Embracing the Imperfect
“The problem is not that there are problems.
The problem is expecting otherwise and
thinking that having problems is a problem.”
~Theodore Rubin
It occurred to me that there might be a gift in all of this for others – the gift of exposure and vulnerability.
Here’s the thing: I’ve had more than a few experiences where, when I “out” myself as imperfect, the response to that is for someone else to use that to feel smug, better-than me, or more put-together.
Perhaps they even tell others that “Dawn isn’t really who you think she is” because they’ve been privy to my struggles or they’ve seen some inconsistency show up between my vision for my life and my actions on a particular day.
This is exactly why we tend not to get vulnerable and why we hesitate to claim or accept our imperfections. We’re afraid of this response.
This is also exactly why it’s the place to practice courage and to get vulnerable.
Choices
When I’ve had this experience of someone mis-interpreting (or outright mis-using) my transparent admissions that "Yes, I still experience fear", or "Sometimes I don’t feel enough", or "I get frustrated when my business doesn’t perform the way I want it to", I have a few choices.YOU have a few choices:
- You can run back into yourself and hide, duly chastened and embarrassed, and go back to the exhausting role of “I’ve got it all together.” or
- You can take a deep breath, and sink even more deeply into whatever your truth is in that moment, even if your truth is that you’re not on-point.

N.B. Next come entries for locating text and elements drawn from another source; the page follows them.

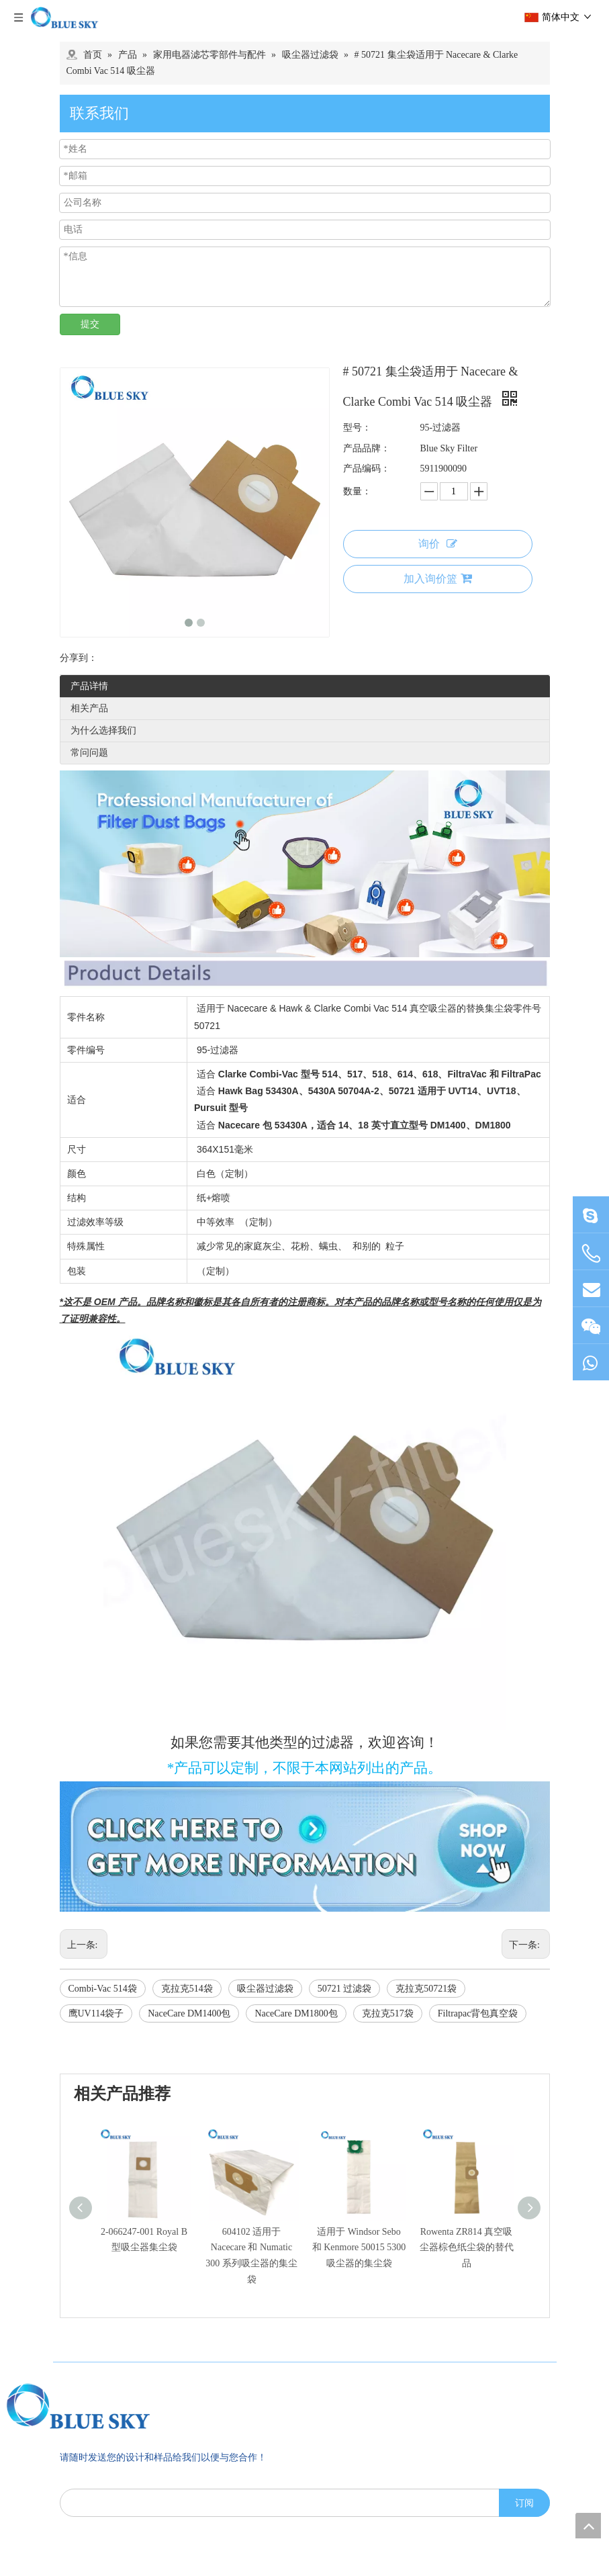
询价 (437, 543)
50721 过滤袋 (345, 1989)
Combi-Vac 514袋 (102, 1989)
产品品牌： (366, 448)
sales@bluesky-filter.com (127, 2490)
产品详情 (89, 686)
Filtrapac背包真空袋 (478, 2013)
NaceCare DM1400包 (189, 2013)
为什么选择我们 (103, 730)
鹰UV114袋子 (96, 2013)
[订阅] (524, 2319)
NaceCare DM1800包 (295, 2013)
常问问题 (89, 753)
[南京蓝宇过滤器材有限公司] (137, 2222)
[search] (276, 2318)
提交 (90, 324)
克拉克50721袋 (426, 1989)
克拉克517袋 (388, 2013)
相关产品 (89, 708)
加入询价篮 (438, 578)
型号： (357, 428)
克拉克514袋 (187, 1989)
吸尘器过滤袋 (265, 1989)
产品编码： (366, 468)
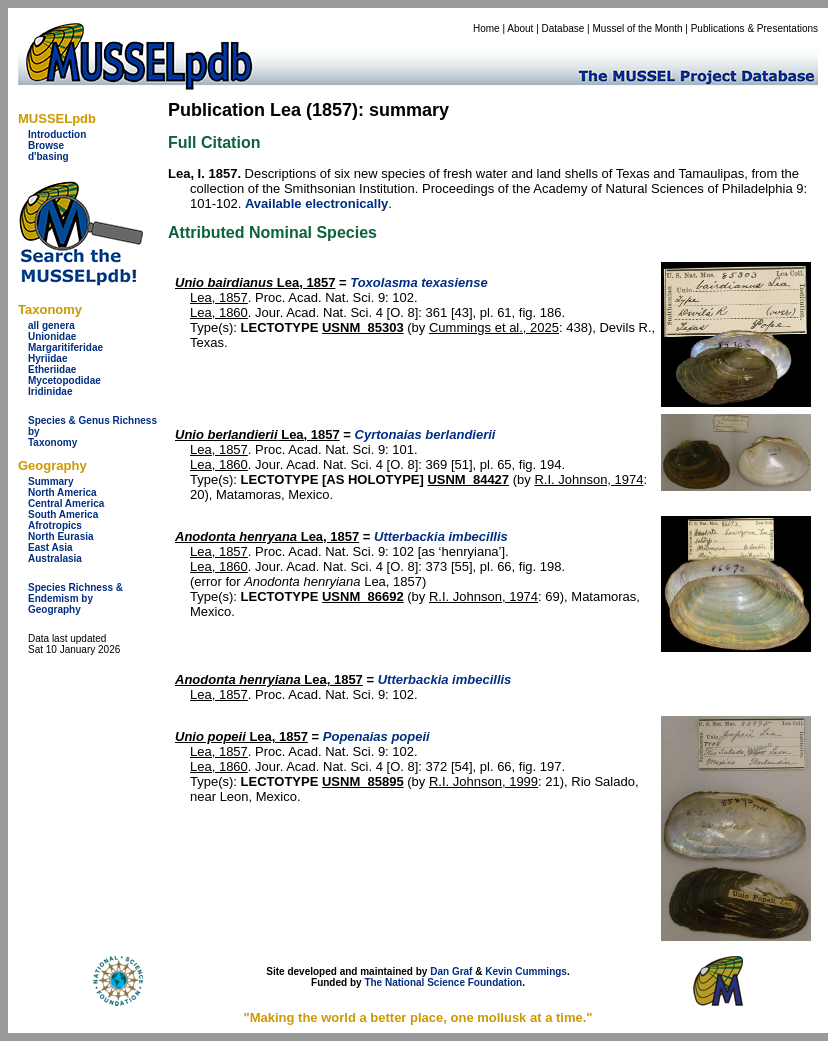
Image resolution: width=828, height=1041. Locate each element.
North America (62, 492)
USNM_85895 (363, 781)
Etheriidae (52, 369)
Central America (66, 503)
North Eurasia (61, 536)
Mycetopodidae (64, 380)
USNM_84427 (468, 479)
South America (63, 514)
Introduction (57, 134)
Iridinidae (50, 391)
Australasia (55, 558)
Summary (51, 481)
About (520, 28)
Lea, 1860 (219, 312)
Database (563, 28)
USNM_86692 (363, 596)
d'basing (48, 156)
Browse (46, 145)
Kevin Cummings (526, 971)
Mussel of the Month (638, 28)
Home (486, 28)
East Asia (50, 547)
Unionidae (52, 336)
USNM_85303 (363, 327)
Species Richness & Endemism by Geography (75, 598)
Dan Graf (451, 971)
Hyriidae (47, 358)
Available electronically (316, 203)
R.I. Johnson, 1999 (483, 781)
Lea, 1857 (255, 282)
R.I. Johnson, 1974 (588, 479)
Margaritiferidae (65, 347)
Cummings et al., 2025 (494, 327)
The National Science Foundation (443, 982)
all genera (51, 325)
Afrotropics (55, 525)
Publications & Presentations (754, 28)
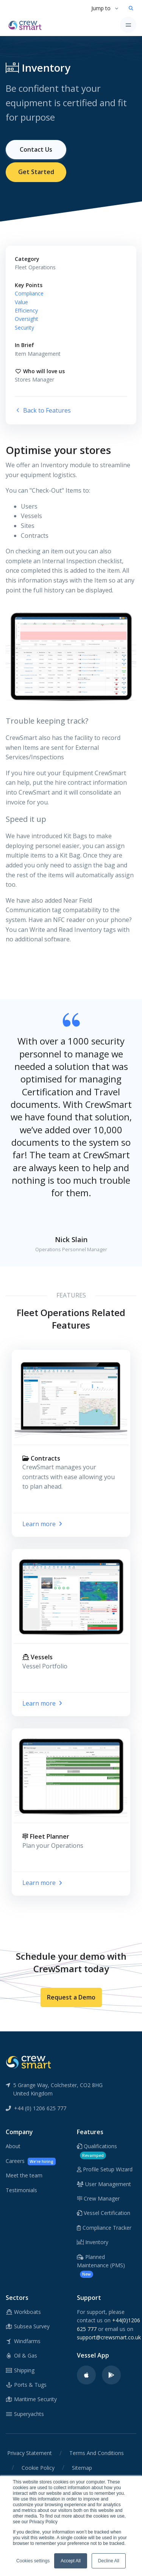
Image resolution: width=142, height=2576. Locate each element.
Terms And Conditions (96, 2453)
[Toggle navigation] (128, 25)
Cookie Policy (38, 2467)
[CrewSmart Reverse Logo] (28, 2062)
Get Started (36, 172)
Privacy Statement (29, 2453)
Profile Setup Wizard (105, 2169)
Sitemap (82, 2467)
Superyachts (25, 2413)
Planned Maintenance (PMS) (101, 2265)
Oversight (26, 318)
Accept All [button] (71, 2560)
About (13, 2146)
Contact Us (36, 149)
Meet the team (24, 2175)
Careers (31, 2161)
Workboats (23, 2311)
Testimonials (21, 2190)
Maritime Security (31, 2399)
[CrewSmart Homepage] (27, 25)
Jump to (101, 8)
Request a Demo (71, 1997)
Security (24, 327)
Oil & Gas (21, 2355)
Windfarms (23, 2341)
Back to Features (43, 410)
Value (21, 302)
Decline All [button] (108, 2560)
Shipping (20, 2370)
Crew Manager (98, 2198)
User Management (104, 2184)
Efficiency (26, 310)
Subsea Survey (28, 2326)
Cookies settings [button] (33, 2560)
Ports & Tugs (26, 2384)
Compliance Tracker (104, 2227)
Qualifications (97, 2150)
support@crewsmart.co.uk (109, 2337)
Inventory (92, 2242)
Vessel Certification (103, 2212)
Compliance (29, 293)
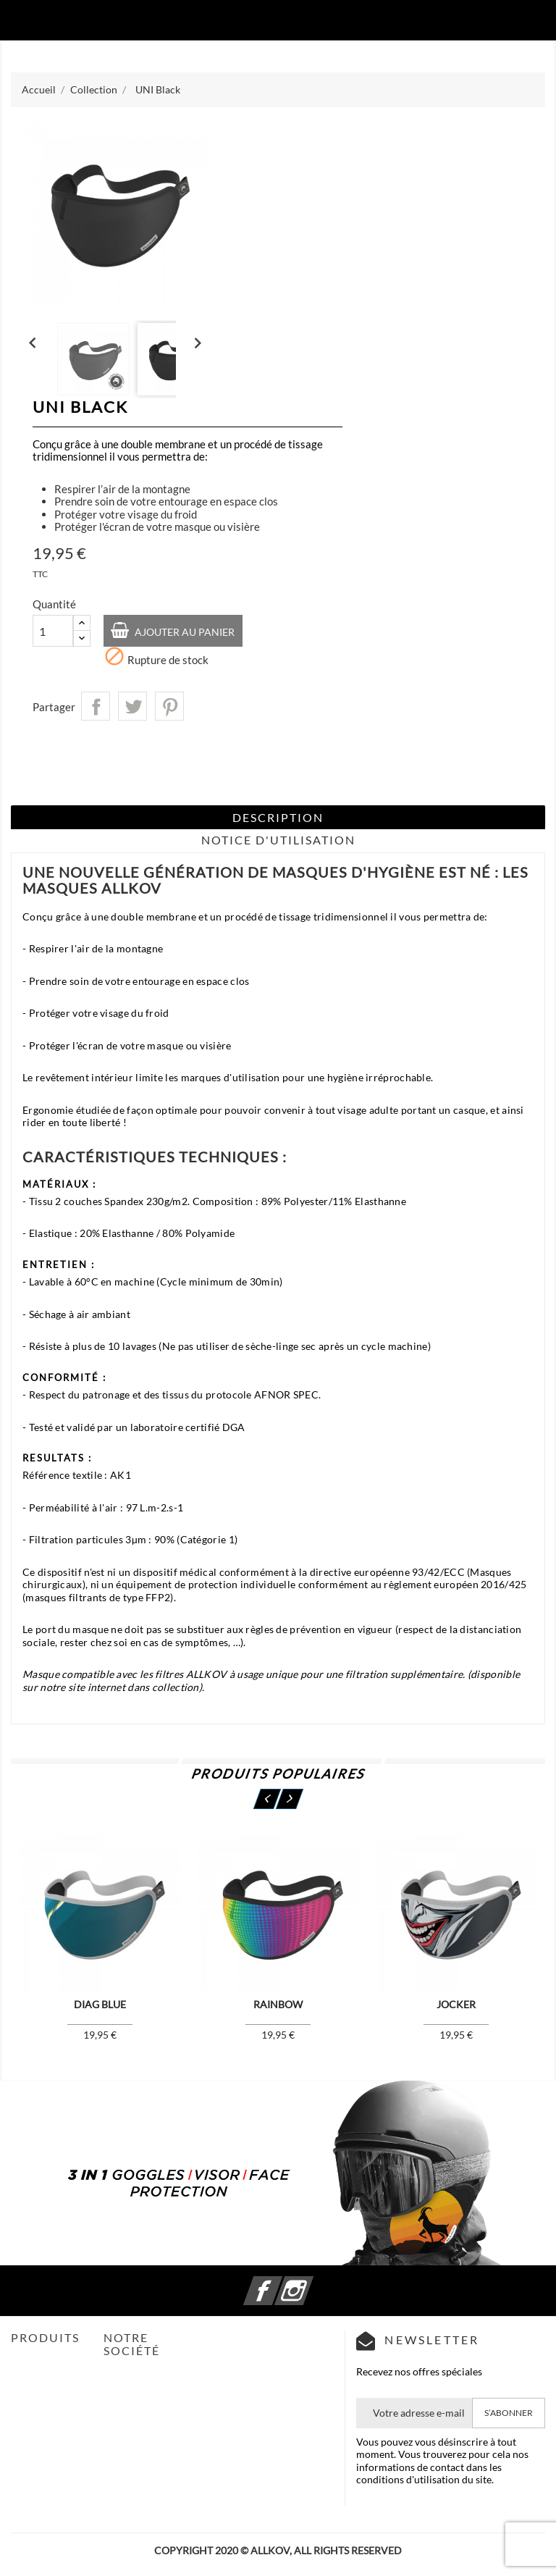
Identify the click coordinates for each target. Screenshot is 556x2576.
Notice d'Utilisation (278, 840)
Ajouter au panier (184, 632)
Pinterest (169, 706)
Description (278, 817)
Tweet (132, 706)
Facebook (280, 2282)
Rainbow (278, 2004)
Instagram (311, 2282)
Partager (95, 706)
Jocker (456, 2004)
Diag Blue (100, 2004)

The Most Powerful Parts of Us
The most powerful part of who I am, and of who you are, is actually not the part where I’m “put-together.”The most powerful part of who we are is where we accept that within us which is “falling apart.” Being honest about being an imperfectly perfect human being creates such an enormous expanse of freedom.
That level of honesty is core-shaking. It’s freedom from the Stories about ourselves and freedom from what others think.
It’s the space where compassion begins when others judge, for the empty endeavor of using someone else’s low to fuel their own artificial high.
Your truth–even if it’s a miserable one–becomes powerful when you embrace it. Own it fully.
The great paradox is that when we embrace the things that are difficult, the things that are difficult have the space for actual change.
When something is ready to transform, it transforms.
Last Stop: Your Job
It’s my job to own where I’m at, and to accept where I’m at. It’s other people’s jobs to own where they are at, and to accept where they are at.So really–It’s actually not anyone else’s job to accept you, so that you can be okay with you.
Translation: It doesn’t do much good to try and wait for everyone else to be okay with our truth before we’ll expose our truth. Waiting for that moment keeps you trapped in caring about what other people think.
Waiting for other people to approve, first, is a form of wanting other people to create safety for you, but only you create safety in your life. Safety starts and ends within you.
That’s why I’m willing to expose myself, to share honestly that in this moment, as of writing this, that I am not perfect ~ sometimes I don't even like myself.
Don’t know how I will feel in five minutes, don’t know how I will feel in five days – but this is where I am, right now. Right now, I am Embracing my Imperfectness.
I stand before you, open and vulnerable, yet grounded in my truth. It’s the safest place to be.